Love
posted by M. LeBlanc
Please watch this video. Even if you think Olbermann is shrill or annoying or sexist (all of which he can be at times). I think, or at least I hope fervently, that what he's said here will catch fire as a defense of gay marriage that echoes in discourse all over the country.
It's tempting to characterize the fight for gays to marry as a question of fairness, because denying marriage to an entire group of people is so very fundamentally unfair. And it is, in a very real sense, a question of fairness. But I think the legalistic defense of gay marriage has sort of outlived its usefulness. People are well aware that by banning gay marriage, they are denying rights to others that they themselves enjoy--and arguing that it's not fair doesn't seem to persuade them. Emotional appeals, like the one Olbermann is making, are going to carry the day in the end, I believe.
And his central question, the one he repeats over and over, is the one I want repeated to every person who professes a stance against gay marriage: What's it to you? That is what I will ask, that is what I hope you will ask, that is what I hope religious and political leaders all over the country will ask. I am shocked by the disconnect that religious leaders have caused in the hearts of their faithful. I do not think that the people who voted in favor of prop 8, the people from all over the country who sent money to the Yes on 8 campaign, are hateful. Some of them are bigoted, yes, but many of them are not. They have somehow been convinced that the righteous and loving thing to do is to deny gay people the right to marry. Shame on the people who are responsible for convincing them.

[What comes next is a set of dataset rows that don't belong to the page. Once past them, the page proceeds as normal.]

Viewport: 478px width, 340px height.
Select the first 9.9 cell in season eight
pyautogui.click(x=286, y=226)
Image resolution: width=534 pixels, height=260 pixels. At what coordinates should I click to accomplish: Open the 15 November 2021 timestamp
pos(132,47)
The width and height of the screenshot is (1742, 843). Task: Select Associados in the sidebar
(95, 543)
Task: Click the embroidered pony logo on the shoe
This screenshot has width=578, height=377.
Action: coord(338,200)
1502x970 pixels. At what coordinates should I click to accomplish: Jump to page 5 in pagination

The Mormons (The Church of Jesus Christ of Latter-Day Saints or LDS) are taking a lot of heat for their huge Yes on 8 campaign, and they deserve it. I am sickened by the behavior of church authority, and infuriated by the blind obedience of the local leaders in every city, town and state that followed them. Their protestations that they are within their "right" to participate in the Democratic process just infuriates more. Of course they are within their rights. That's not the point. The point is that they nakedly used the people they lead, people who put trust and love in them, to further a political goal that is hateful. In an organization that talks about love more than any other I've ever known.
As I've mentioned many times, I'm an atheist. I was raised Mormon, and I haven't been to church in nearly ten years. But up until a few weeks ago, I had no particular desire to take myself of of the "official" rolls of the church. Somewhere in Salt Lake City is a file with my name on it. In that file is the record of when I was baptized almost twenty years ago now. In that file is the record of the tithes I paid as a child from my meager allowance. In that file is the transcript of the patriarchal blessing I received when I was 16. And somewhere in that file are the names of my beloved parents. Somewhere else in Salt Lake City there is a file with my mother's name on it, the beautiful, talented, brilliant woman I never really got to know. And in that file is the transcript of her patriarchal blessing, and her baptism.
All these things were some strange comfort to me. I've said that one of the things I would most like to talk to my mother about is her relationship with the church, and how she reconciled her problems with it. Because it's hard for me to reconcile what I know about her with what I know about the church. But as much as I dislike the institution, I have always maintained that the wards and branches across the country are full of good, smart, loving people.
Not today. Today the institution and the people that are part of it have come out against love. They have come out against the chance for love. And because I am pro-love, and will strive every day to be more so in my romantic relationship, my friendships, my family bonds, my career, and my service to my community, I must be against the LDS church.
So, by the end of this week, I will be officially resigning from the church in explicit protest of the church's behavior on Proposition 8, and its insistence on dragging the good loving people who follow its teachings into a battle against love, the last great hope for happiness and peace.
(For those who can't watch video, the transcript of Olbermann's comments are there. But really, if you can, watch the video).